You seem to be approaching this from the perspective of an abstract belief that Communication is Good and to be frustrated because in your impression for these members "communication is not valued as much as actions."
The key would thus seem to be to set the belief in communication for its own sake aside, and instead focus on specifically how a given communication is necessary to enable appropriate action.
"Let's quickly talk through task x and make sure we're on the same page about what is to be done" If there's resistance to this, ("Of course I will implement what is in the spec, stop bothering me") you can turn it around and ask them to describe to you in their words their impression of what is to be done. If key things seem to be missing, or different from your own interpretation, you can ask questions. It may actually be better to start right out with asking for their interpretation, rather than using that as a fallback.
"Customer Y has a problem with Z, let's talk through some ideas for how to fix this and pick one"
"Fred can't seem to understand how to use that project you did last week, could you come show he and I together how to work it?"
One thing implicit in this is less formally scheduled "meeting" format communication, and more impromptu as-needed communication.

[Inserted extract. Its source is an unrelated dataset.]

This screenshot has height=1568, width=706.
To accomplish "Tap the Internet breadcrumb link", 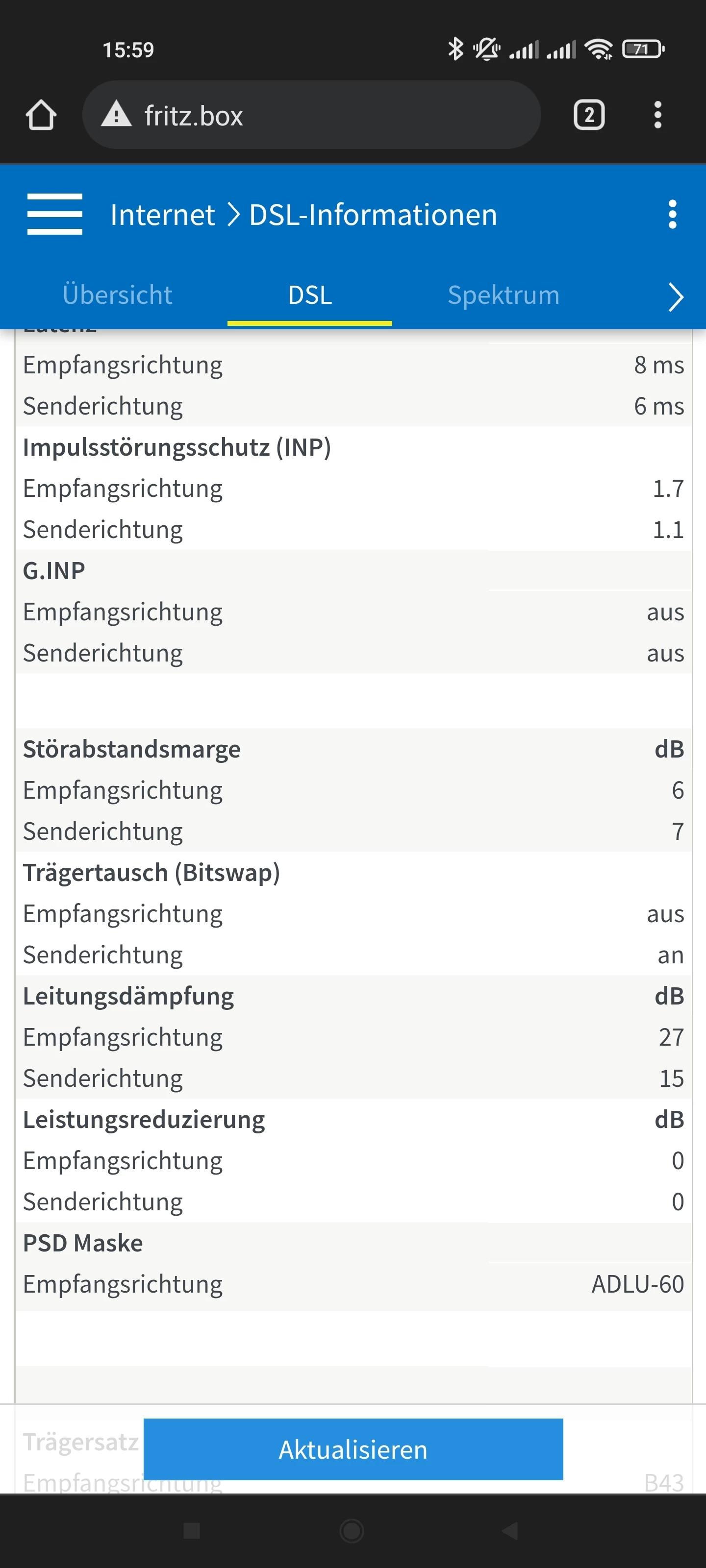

However, in doing this you need to exercise some care about the frequency and timing of interruptions - if you are dealing with, say, software developers who needs large blocks of interruption-free time to concentrate on particularly thorny problems, you'll need to be tuned into when is and is not a good time to interrupt, possibly to the point of literally asking or leveraging times when they get up from their desks. Beware also of scheduling interruptions - "when can we talk about x?" can be a very problematic question, if the person is in the midst of a no-end-yet-in-sight quest to solve pressing problem Y.